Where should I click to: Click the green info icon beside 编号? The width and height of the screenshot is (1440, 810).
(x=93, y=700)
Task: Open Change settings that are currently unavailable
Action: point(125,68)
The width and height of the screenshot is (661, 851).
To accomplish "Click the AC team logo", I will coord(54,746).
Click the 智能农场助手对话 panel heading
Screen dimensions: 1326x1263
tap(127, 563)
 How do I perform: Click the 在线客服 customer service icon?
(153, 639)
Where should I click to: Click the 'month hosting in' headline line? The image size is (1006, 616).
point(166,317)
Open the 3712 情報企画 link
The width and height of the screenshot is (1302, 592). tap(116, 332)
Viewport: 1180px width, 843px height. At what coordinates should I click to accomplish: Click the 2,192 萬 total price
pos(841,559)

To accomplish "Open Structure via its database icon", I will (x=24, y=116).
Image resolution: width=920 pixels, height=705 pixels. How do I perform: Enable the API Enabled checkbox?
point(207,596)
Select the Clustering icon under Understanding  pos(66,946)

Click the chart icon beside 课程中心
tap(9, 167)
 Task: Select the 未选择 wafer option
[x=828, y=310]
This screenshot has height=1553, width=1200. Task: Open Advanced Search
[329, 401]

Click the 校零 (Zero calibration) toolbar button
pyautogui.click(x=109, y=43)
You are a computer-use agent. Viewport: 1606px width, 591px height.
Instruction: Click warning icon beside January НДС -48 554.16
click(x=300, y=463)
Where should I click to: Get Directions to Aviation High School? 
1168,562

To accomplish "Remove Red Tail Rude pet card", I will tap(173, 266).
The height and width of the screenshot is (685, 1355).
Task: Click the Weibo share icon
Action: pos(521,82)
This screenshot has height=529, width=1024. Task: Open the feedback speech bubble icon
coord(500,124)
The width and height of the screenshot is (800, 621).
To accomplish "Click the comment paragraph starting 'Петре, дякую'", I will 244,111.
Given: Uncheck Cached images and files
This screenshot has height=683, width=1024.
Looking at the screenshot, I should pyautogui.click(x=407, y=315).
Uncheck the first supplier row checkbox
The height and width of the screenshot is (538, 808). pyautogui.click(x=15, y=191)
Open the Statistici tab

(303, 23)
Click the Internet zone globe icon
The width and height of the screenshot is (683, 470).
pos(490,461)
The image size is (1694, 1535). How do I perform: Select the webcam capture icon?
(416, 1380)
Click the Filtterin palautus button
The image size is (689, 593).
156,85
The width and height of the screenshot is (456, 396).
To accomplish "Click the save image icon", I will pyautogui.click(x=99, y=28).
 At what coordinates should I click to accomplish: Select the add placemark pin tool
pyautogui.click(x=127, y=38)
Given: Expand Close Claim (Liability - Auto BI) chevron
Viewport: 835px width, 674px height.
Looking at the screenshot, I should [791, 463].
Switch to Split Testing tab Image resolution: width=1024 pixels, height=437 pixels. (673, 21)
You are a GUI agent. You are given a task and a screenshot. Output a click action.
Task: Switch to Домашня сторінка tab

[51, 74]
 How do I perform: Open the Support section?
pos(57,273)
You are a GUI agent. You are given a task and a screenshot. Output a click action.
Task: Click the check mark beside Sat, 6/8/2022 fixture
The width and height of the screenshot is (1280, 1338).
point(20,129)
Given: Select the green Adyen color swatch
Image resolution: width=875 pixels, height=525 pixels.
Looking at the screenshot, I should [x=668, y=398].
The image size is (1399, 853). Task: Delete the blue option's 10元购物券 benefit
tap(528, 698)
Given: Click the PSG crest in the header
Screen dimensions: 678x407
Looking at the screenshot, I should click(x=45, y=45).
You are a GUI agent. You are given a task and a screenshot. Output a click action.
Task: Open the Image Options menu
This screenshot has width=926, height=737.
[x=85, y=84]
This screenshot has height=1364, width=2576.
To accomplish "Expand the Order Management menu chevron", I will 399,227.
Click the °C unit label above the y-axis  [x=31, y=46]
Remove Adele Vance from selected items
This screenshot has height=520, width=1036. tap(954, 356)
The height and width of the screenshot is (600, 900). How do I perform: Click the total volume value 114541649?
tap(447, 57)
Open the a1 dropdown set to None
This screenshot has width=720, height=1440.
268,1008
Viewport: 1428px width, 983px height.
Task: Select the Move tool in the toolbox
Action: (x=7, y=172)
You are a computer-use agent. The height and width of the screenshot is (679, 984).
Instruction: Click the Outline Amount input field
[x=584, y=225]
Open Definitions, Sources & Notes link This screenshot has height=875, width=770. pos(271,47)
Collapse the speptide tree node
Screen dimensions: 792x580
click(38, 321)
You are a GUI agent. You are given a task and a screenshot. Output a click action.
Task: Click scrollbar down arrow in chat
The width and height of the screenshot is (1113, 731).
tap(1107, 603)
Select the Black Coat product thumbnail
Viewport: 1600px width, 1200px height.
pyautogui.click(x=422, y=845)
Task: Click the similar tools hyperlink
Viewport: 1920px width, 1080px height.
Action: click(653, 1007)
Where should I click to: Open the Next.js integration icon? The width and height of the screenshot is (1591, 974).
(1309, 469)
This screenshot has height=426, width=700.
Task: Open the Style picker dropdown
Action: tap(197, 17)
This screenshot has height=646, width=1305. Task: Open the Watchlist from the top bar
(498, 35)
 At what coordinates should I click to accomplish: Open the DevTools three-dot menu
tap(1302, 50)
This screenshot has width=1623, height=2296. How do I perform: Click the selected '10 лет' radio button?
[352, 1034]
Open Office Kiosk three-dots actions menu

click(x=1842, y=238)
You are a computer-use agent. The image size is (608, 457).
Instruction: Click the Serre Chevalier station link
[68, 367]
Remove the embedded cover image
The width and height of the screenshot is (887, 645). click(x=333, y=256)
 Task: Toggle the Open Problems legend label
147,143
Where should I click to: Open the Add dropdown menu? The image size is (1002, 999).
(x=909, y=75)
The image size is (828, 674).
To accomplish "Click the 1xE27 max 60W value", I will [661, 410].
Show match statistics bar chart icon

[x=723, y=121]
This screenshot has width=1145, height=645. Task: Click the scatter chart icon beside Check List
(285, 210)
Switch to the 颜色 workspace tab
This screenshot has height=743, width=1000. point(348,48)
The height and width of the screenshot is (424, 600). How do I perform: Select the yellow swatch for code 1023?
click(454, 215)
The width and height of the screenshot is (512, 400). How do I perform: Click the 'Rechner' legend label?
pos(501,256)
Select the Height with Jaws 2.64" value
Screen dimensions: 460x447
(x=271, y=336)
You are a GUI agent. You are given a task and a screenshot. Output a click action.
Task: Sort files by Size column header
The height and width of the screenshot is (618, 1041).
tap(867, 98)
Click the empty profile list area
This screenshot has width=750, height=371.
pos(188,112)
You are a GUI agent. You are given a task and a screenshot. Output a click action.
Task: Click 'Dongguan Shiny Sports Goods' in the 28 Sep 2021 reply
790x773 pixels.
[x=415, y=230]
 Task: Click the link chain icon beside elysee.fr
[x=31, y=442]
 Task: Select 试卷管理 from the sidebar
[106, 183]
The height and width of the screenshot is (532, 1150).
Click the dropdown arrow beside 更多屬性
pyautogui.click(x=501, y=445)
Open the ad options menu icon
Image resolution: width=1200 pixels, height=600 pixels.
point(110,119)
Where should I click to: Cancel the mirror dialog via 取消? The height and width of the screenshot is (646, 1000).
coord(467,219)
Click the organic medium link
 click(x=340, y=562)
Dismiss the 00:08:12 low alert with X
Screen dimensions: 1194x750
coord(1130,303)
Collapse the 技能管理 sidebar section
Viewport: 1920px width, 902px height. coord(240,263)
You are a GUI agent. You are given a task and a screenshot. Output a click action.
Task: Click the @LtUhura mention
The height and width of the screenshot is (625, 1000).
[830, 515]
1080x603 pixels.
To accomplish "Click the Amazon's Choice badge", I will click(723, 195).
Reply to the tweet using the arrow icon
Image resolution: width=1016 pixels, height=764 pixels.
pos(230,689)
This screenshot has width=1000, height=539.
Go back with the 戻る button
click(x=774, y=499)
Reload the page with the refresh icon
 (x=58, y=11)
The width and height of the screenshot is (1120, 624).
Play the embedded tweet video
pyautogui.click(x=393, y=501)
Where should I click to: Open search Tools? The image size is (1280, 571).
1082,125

- **Task description**:
Set down only the lines above that fall between the line holding "The image size is (1399, 853)." and the line holding "Collapse the speptide tree node", inclusive, keeping each exact.

- **Response to the task**:
The image size is (1399, 853). Task: Delete the blue option's 10元购物券 benefit
tap(528, 698)
Given: Click the PSG crest in the header
Screen dimensions: 678x407
Looking at the screenshot, I should click(x=45, y=45).
You are a GUI agent. You are given a task and a screenshot. Output a click action.
Task: Open the Image Options menu
This screenshot has width=926, height=737.
[x=85, y=84]
This screenshot has height=1364, width=2576.
To accomplish "Expand the Order Management menu chevron", I will 399,227.
Click the °C unit label above the y-axis  [x=31, y=46]
Remove Adele Vance from selected items
This screenshot has height=520, width=1036. tap(954, 356)
The height and width of the screenshot is (600, 900). How do I perform: Click the total volume value 114541649?
tap(447, 57)
Open the a1 dropdown set to None
This screenshot has width=720, height=1440.
268,1008
Viewport: 1428px width, 983px height.
Task: Select the Move tool in the toolbox
Action: (x=7, y=172)
You are a computer-use agent. The height and width of the screenshot is (679, 984).
Instruction: Click the Outline Amount input field
[x=584, y=225]
Open Definitions, Sources & Notes link This screenshot has height=875, width=770. pos(271,47)
Collapse the speptide tree node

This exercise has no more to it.